▶ _Action item_:
Below are records; from the line containing "Task: Open recent" through the very last line, output each line exactly. No pictures.

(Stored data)
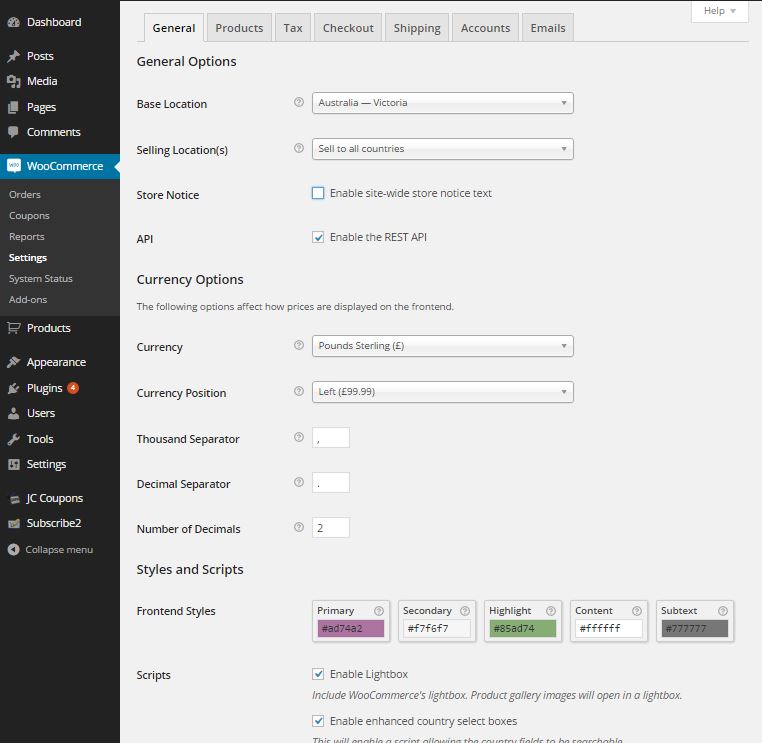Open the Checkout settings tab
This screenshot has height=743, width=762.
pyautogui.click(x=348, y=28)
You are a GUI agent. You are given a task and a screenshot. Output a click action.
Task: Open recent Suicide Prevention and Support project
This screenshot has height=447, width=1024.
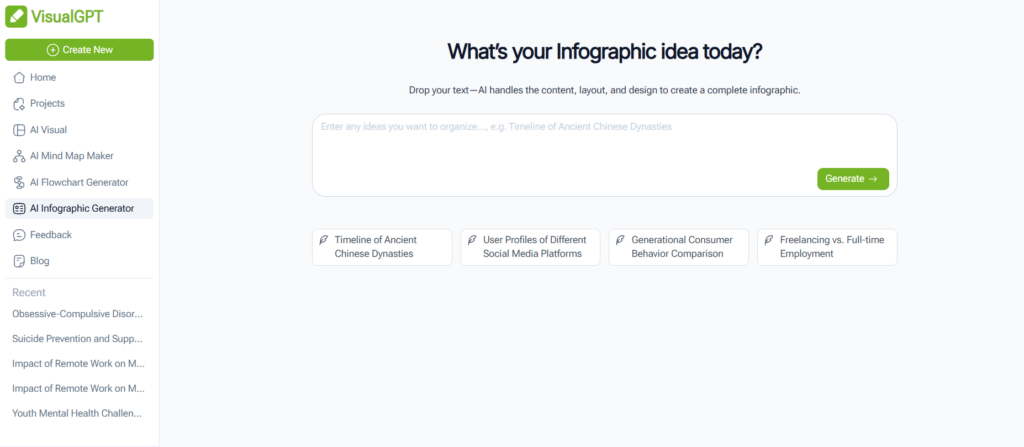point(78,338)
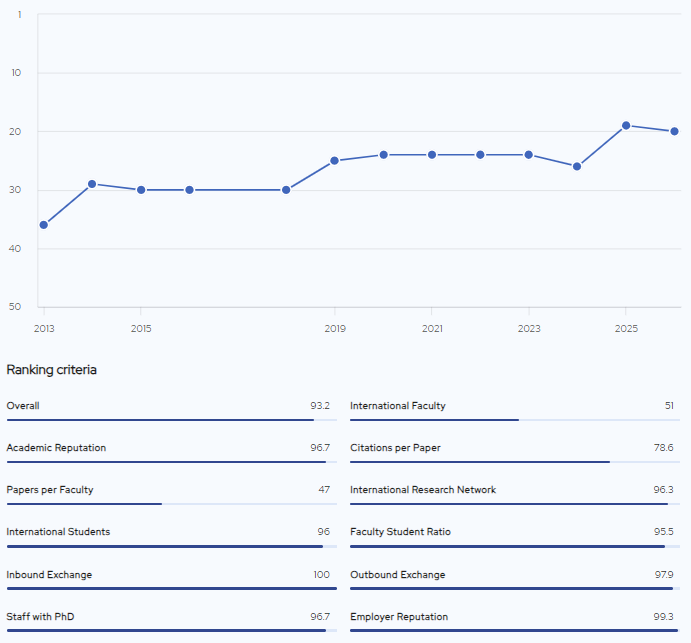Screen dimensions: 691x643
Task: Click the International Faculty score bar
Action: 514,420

▶ _Task output_:
Task: Open recent Suicide Prevention and Support project
This screenshot has height=447, width=1024.
point(78,338)
Screen dimensions: 691x643
Task: Click the International Faculty score bar
Action: 514,420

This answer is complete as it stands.